--- Task instructions ---
In the commission decision, what combined total of attorney's fees and costs must the Respondent pay?

Start of Provided passage

STATE OF WISCONSIN
LABOR AND INDUSTRY REVIEW COMMISSION
P O BOX 8126, MADISON, WI 53708-8126 (608/266-9850)

DAWN M. MATESKI, Complainant

NUTO FARM SUPPLY, Respondent

FAIR EMPLOYMENT DECISION
ERD Case No. CR200200727, EEOC Case No. 26GA200855


An administrative law judge (ALJ) for the Equal Rights Division of the Department of Workforce Development issued a decision in this matter. A timely petition for review was filed.

The commission has considered the petition and the positions of the parties, and it has reviewed the evidence submitted to the ALJ. Based on its review, the commission agrees with the decision of the ALJ, and it adopts the findings and conclusions in that decision as its own, except that it makes the following modifications:

1. In the second line of paragraph 10 of the FINDINGS OF FACT, the word "sorting" is deleted and the word "inspecting" is substituted therefor.

2. In paragraph 3 of the ORDER, where the date "November 27 of 2001" appears, it is deleted and the date "April 16, 2002" is substituted therefor.

3. In paragraph 4 of the ORDER, the date "November 27 of 2001" is deleted and the date "April 16, 2002" is substituted therefor.

4. Paragraph 6 of the ORDER is deleted and the following paragraph is substituted therefor:

The Respondent shall pay the Complainant's reasonable attorney's fees and costs incurred in this matter. The amount of attorney's fees to date is $8,258.40, and the amount of the costs to date is $1,261.71. The combined total amount of attorney's fees and costs is $9,520.11. The Respondent shall issue a check for this total amount payable jointly to Dawn Mateski and Teresa E. O'Halloran and the check should be delivered to Attorney O'Halloran's law firm.

5. Paragraph 7 of the ORDER is deleted and the following paragraph is substituted therefor:

That within 30 days of the expiration of time within which an appeal may be taken herein, the respondent shall submit a compliance report which provides details of the specific action it has taken to comply with the commission's order. The compliance report shall be directed to the attention of Kendra DePrey, Labor and Industry Review Commission, P.O. Box 8126, Madison, Wisconsin 53708. Wis. Stat. § § 111.395, 103.005(11) and (12) provide that every day during which an employer fails to observe and comply with any order of the commission shall constitute a separate and distinct violation of the order and that, for each such violation, the employer shall forfeit not less than $10 nor more than $100 for each offense.

DECISION

The decision of the administrative law judge (copy attached), as modified, is affirmed.

Dated and mailed February 15, 2005
matesda . rmd : 125 : 9

/s/ James T. Flynn, Chairman

/s/ David B. Falstad, Commissioner

/s/ Robert Glaser, Commissioner

MEMORANDUM OPINION

The Wisconsin Fair Employment Act defines an "Individual with a disability" to mean an individual who: "(a) Has a physical or mental impairment which makes achievement unusually difficult or limits the capacity to work; (b) Has a record of such an impairment; or (c) Is perceived as having such an impairment." Wis. Stat. § 111.32(8).

As the court indicated in Target Stores v. LIRC, 217 Wis. 2d 1, 9-10, 576 N.W.2d 545 (Ct. App. 1998), in a disability discrimination case the complainant must show that: (1) she is disabled within the meaning of the WFEA; and that (2) the respondent took one of the enumerated actions stated in Wis. Stat. § 111.322(1)(e.g., to refuse to hire, employ or terminate from employment) on the basis of her disability. Once the complainant has met these two showings, the respondent must show either that a reasonable accommodation would impose a hardship [§ 111.34(1)(b)], or that, even with a reasonable accommodation, the complainant cannot adequately undertake the job-related responsibilities [§ 111.34(2)(a)].

End of Provided passage
Start of Records supplied

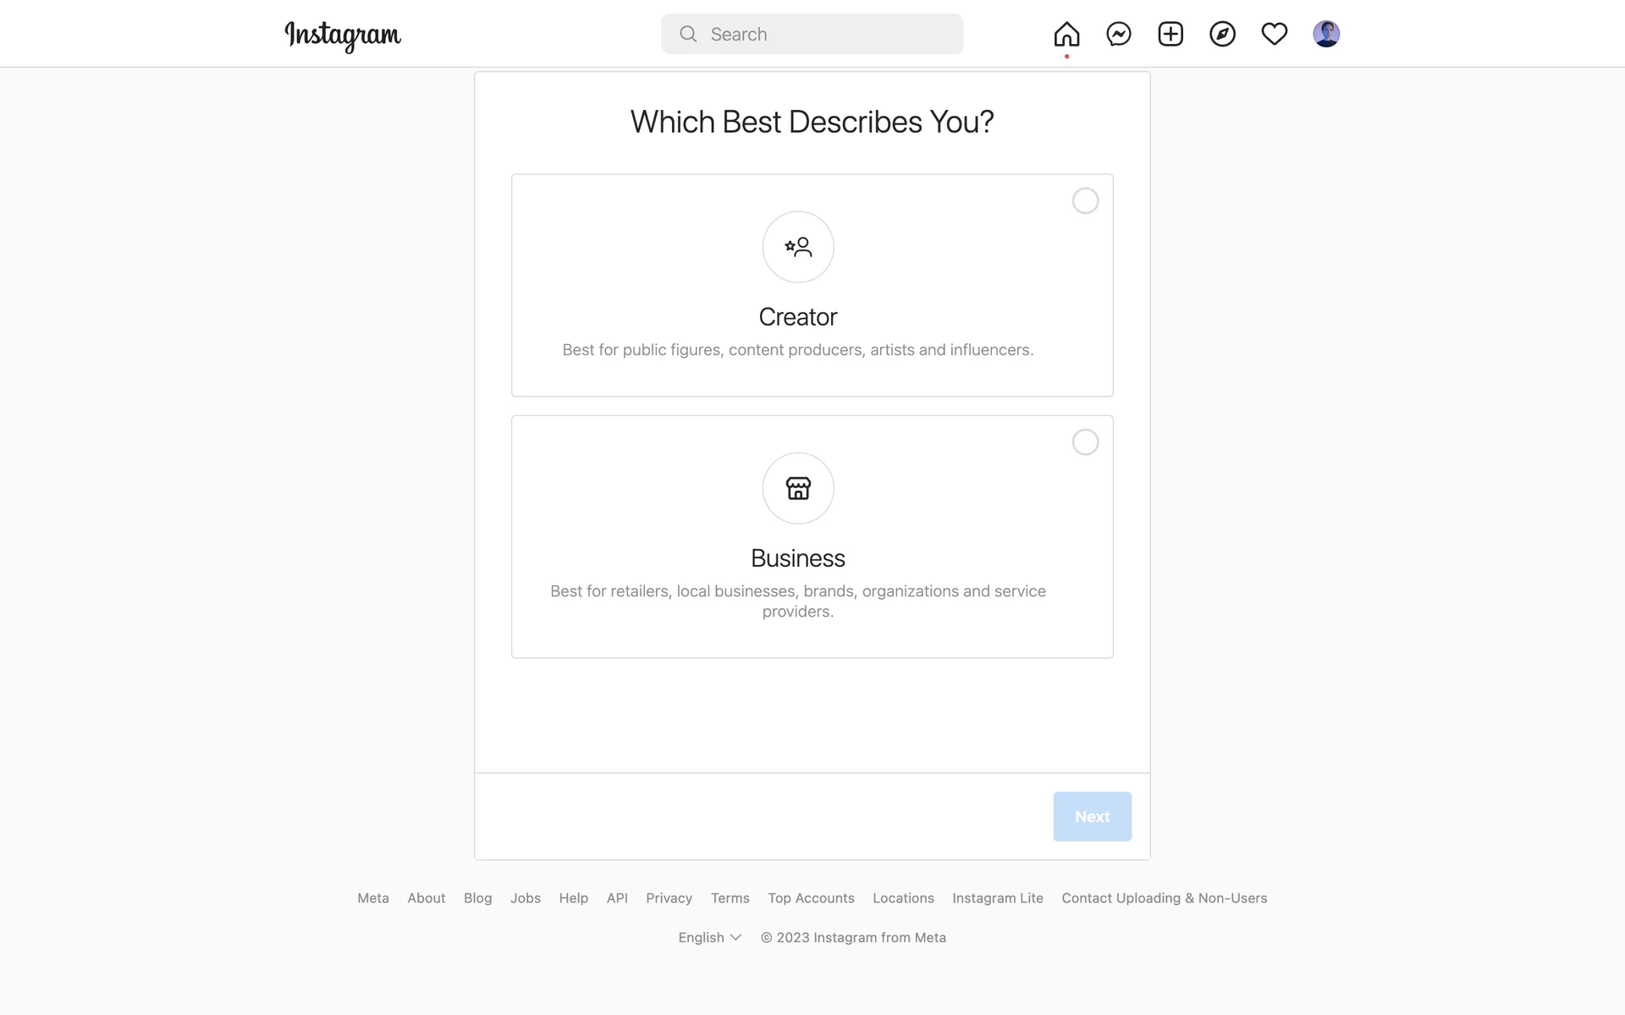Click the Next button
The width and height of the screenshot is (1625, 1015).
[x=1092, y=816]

End of Records supplied
Start of Records supplied

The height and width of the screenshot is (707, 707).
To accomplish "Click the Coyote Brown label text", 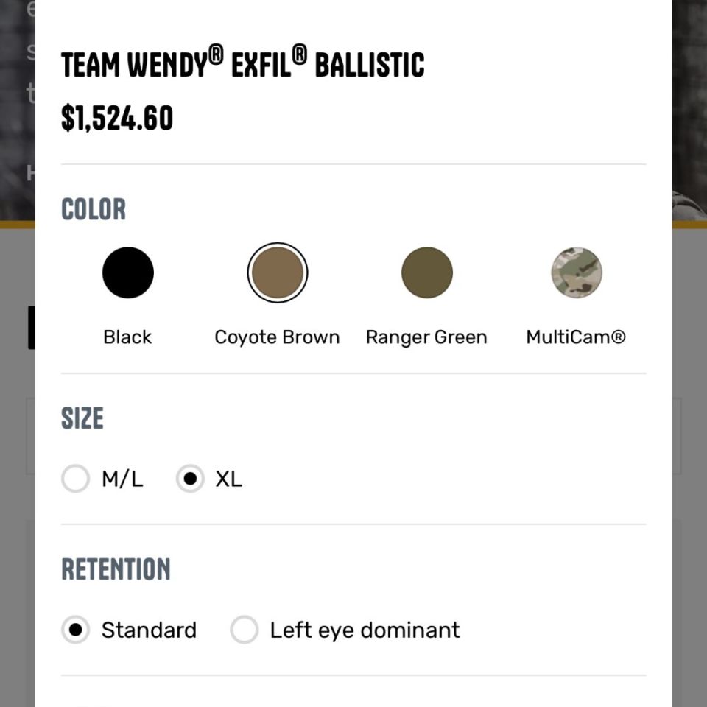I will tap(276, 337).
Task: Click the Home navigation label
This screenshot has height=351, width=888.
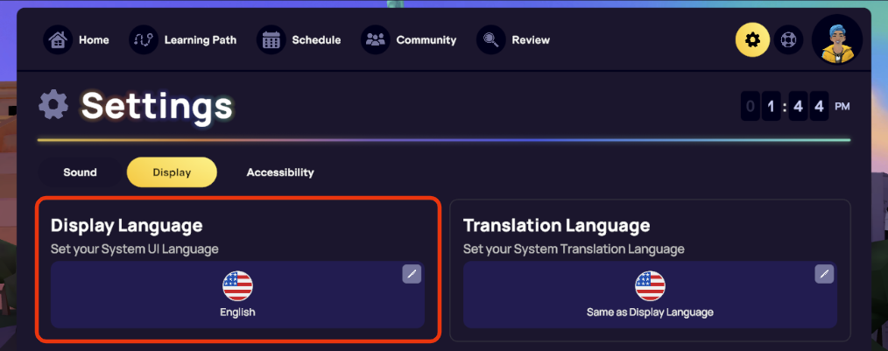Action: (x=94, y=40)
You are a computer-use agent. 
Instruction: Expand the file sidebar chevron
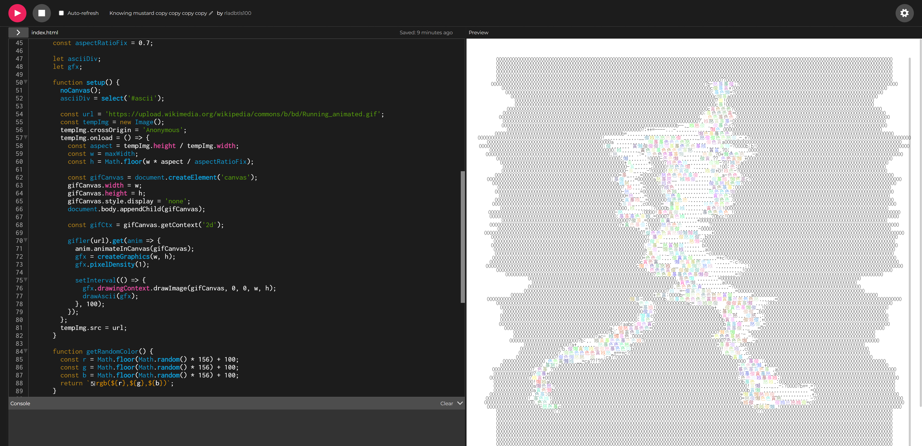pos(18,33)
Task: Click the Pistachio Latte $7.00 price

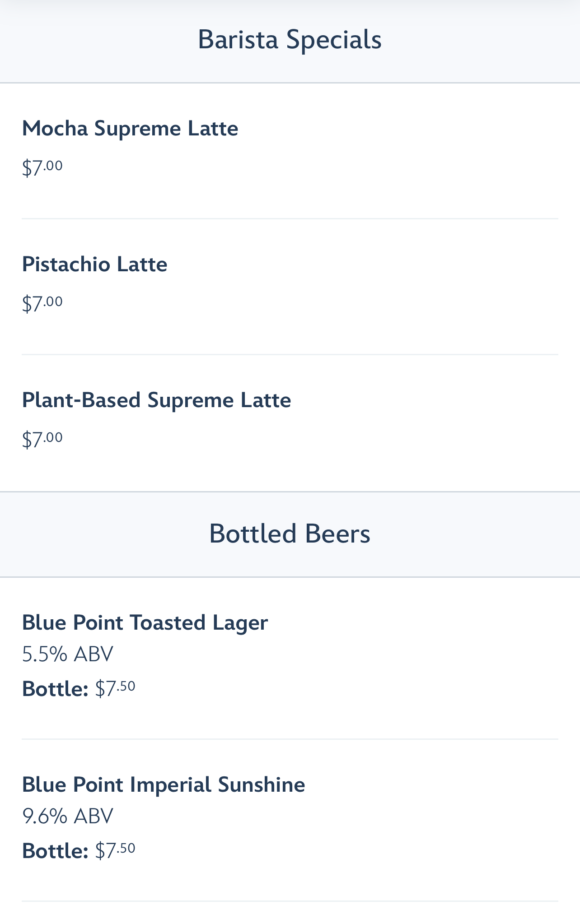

End of Records supplied

--- Complete output ---
$9,520.11